Problem to work on: Please filter the data down to the lines that include the word "agent" and copy them.

Data under study:
____

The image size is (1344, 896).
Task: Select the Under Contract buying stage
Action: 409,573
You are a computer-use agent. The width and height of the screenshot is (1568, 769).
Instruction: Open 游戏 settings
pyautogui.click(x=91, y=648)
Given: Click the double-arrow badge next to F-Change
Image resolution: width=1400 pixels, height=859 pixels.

____

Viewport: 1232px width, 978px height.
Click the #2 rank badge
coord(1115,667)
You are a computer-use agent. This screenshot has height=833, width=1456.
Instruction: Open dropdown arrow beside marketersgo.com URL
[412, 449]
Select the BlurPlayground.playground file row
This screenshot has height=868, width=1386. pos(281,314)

____

Answer box:
You are a computer-use agent. The width and height of the screenshot is (1568, 769).
You are a computer-use agent. This screenshot has height=833, width=1456.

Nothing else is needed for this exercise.